▶ [Description of the task]
Scan the records for the line containing "Curated SEO Tools (23, 2517)". From there through the last line, write out each line exactly.

▶ [Stored records]
-- Opening Marker --
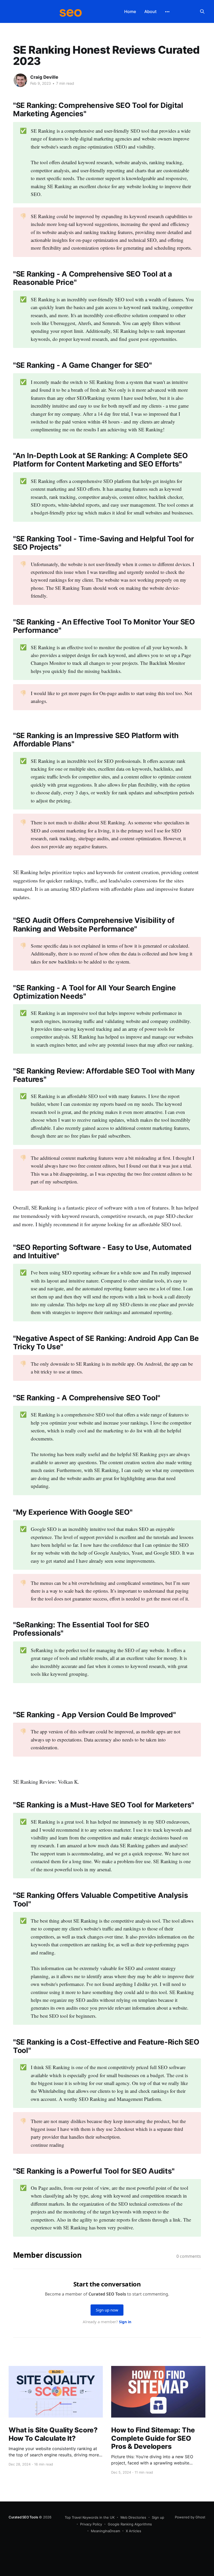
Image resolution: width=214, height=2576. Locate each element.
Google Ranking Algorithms (130, 2524)
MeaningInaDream (105, 2531)
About (150, 11)
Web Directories (133, 2517)
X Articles (133, 2531)
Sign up (158, 2517)
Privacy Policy (91, 2524)
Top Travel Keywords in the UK (90, 2517)
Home (130, 11)
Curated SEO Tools (23, 2517)
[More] (167, 12)
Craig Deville (44, 77)
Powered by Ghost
-- Closing Marker --
▶ [Solution below]
Curated SEO Tools (23, 2517)
[More] (167, 12)
Craig Deville (44, 77)
Powered by Ghost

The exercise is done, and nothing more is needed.